Personal information
- Full name: Rochford John Devenish-Meares
- Born: 23 March 1948 (age 77)
- Original team: Launceston Grammar
- Height: 187 cm (6 ft 2 in)
- Weight: 83 kg (183 lb)
- Position: Key-position

Playing career^{1}
- Years: Club / Games (Goals)
- 1968: Hawthorn / 08 0(1)
- 1973–1978: Subiaco / 43 (19)
- ^{1} Playing statistics correct to the end of 1978.

Career highlights
- Subiaco premiership player: 1973;

= Rochford Devenish-Meares =

Australian rules footballer

Rochford John Devenish-Meares (born 23 March 1948) is a former Australian rules footballer who played with Hawthorn in the Victorian Football League (VFL) and Subiaco in the Western Australian National Football League (WANFL).

==Hawthorn==
Devenish-Meares, a Launceston Grammar recruit, was a key position player. He came to Hawthorn from Tasmania in 1967, along with the more high profile Peter Hudson, with whom he boarded. A broken bone in his foot, sustained in a practice match, stopped him from making his debut in 1967.

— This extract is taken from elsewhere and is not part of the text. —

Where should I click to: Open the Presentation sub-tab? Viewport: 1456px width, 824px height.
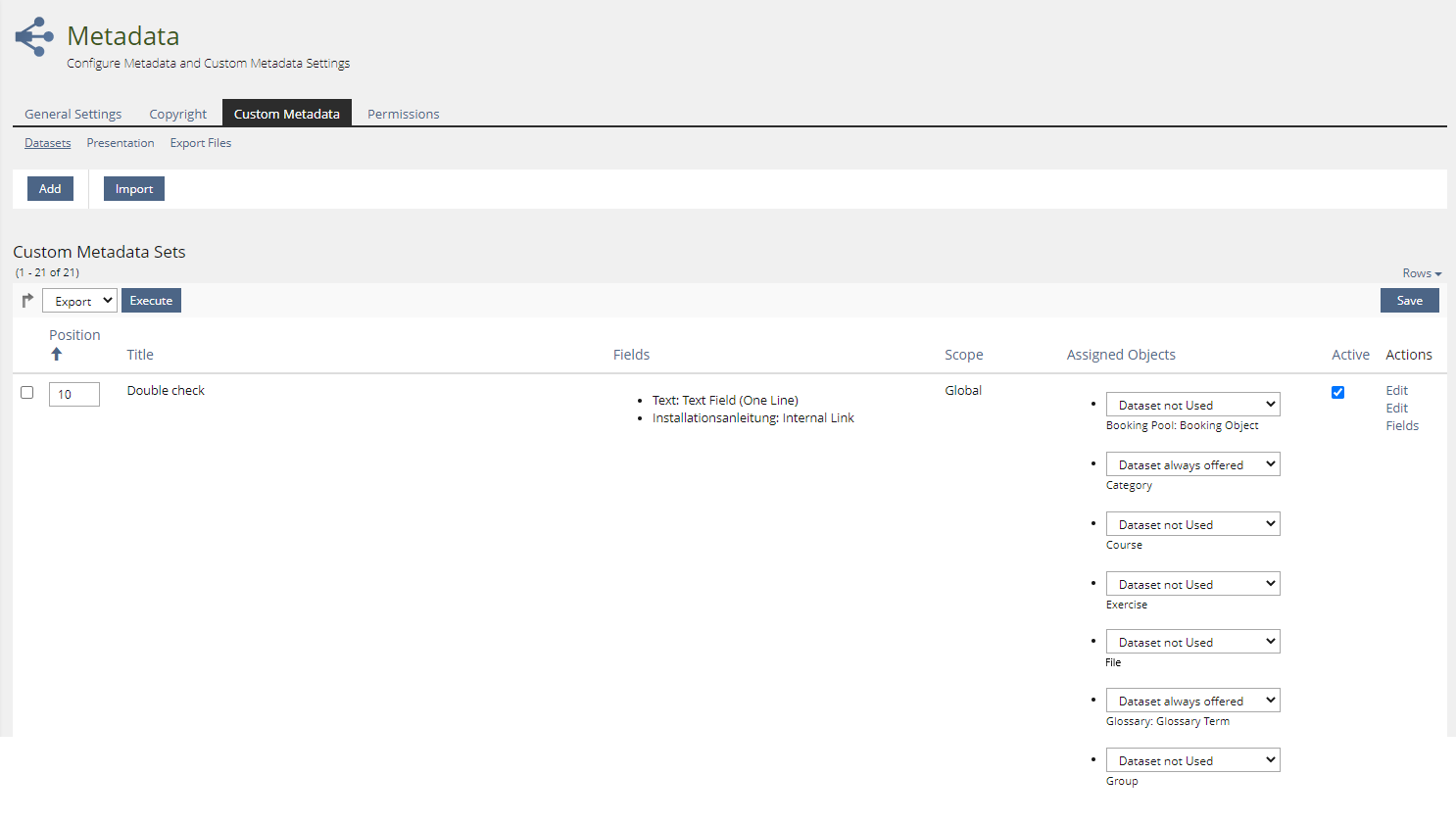click(x=121, y=143)
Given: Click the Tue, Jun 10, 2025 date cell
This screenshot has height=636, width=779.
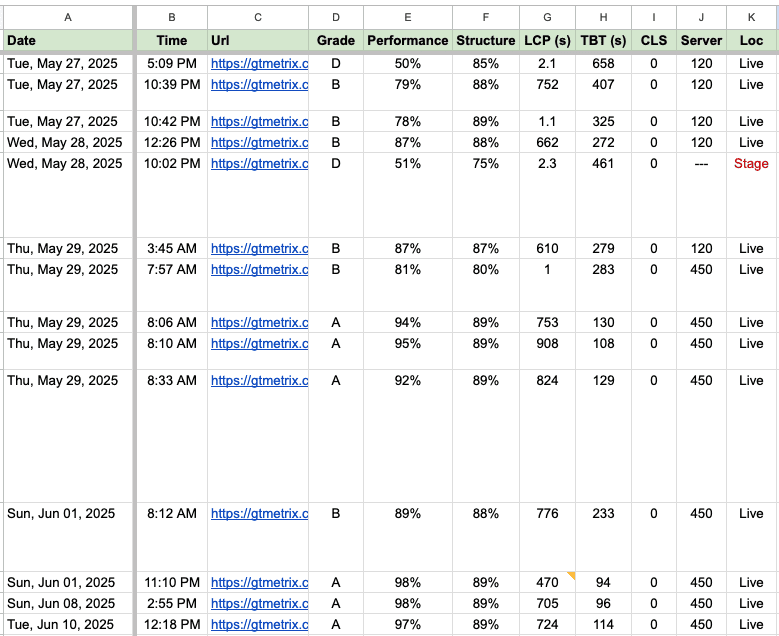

He played eight senior games for Hawthorn, all of them in succession in the 1968 VFL season. His debut, against South Melbourne in round two, finished in a draw. In round eight against reigning premiers Richmond he thought he had played in another draw, memorably kicking a goal in the dying minutes which put Hawthorn level on the scoreboard. Having come on as a reserve, Devenish-Meares kicked the ball from 60-yards out and it was shepherded through by Hudson, for what would be the only goal of his VFL career. The sides remained tied on the scoreboard when the siren sounded two-minutes later. Soon after in the change rooms, when the players were celebrating a drawn game that they had been expected to lose, even singing the team song, it was revealed that the score on the board was an error and Richmond had actually won by a point. It transpired that a behind earlier in the fourth quarter by Hawthorn's Peter Chilton had been given two-points instead of one.

==Later career==
Devenish-Meares also played some football for Geelong, but not seniors, and in 1971 was reported to be training with Fitzroy.

From 1973 to 1978, Devenish-Meares played for Subiaco in the WANFL. He was a member of Subiaco's 1973 premiership team.